### WORK INSTRUCTIONS
Using the data below, copy out all lines with the word "Given".

### PROVIDED ENTRIES

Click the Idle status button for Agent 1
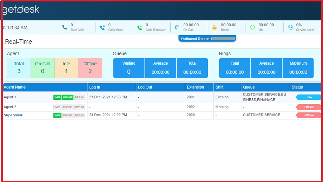 point(309,97)
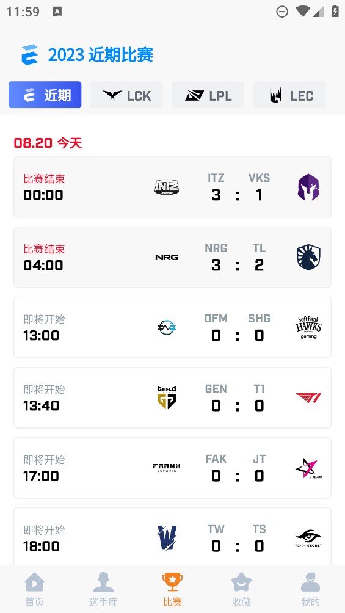The width and height of the screenshot is (345, 613).
Task: Switch to the LEC tab
Action: pos(289,95)
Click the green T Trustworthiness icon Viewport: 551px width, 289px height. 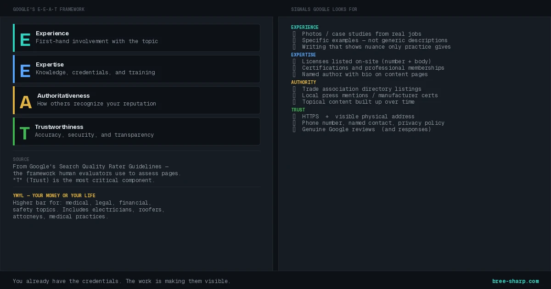point(24,133)
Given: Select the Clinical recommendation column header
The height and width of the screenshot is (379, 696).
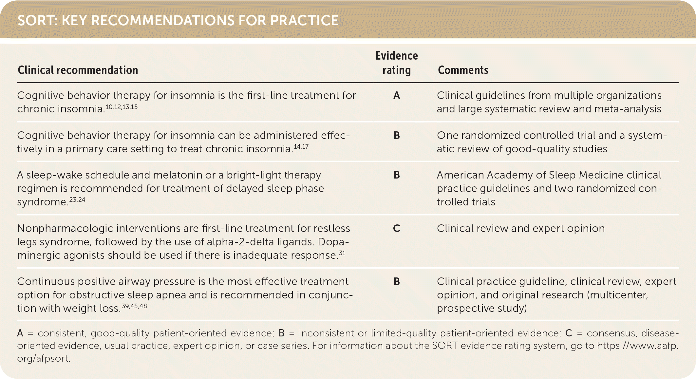Looking at the screenshot, I should pyautogui.click(x=78, y=70).
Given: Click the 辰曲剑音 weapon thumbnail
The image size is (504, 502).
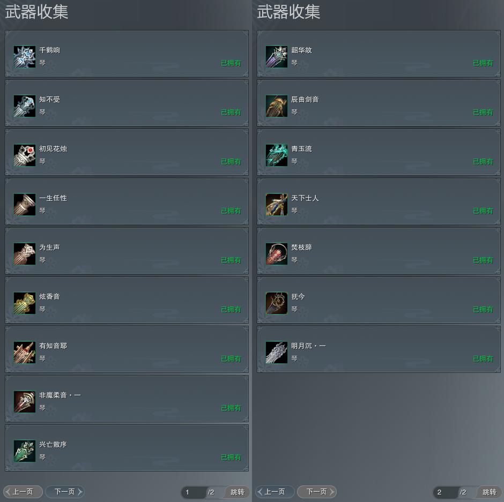Looking at the screenshot, I should pos(277,106).

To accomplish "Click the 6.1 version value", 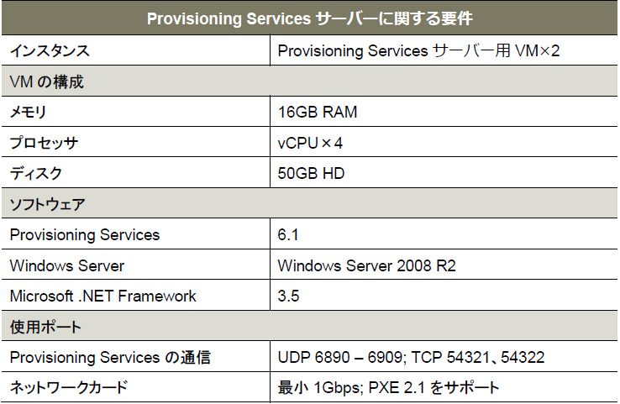I will 288,235.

### EXPECTED OUTPUT
Given: Select the Clinical recommendation column header
Given: Click the 辰曲剑音 weapon thumbnail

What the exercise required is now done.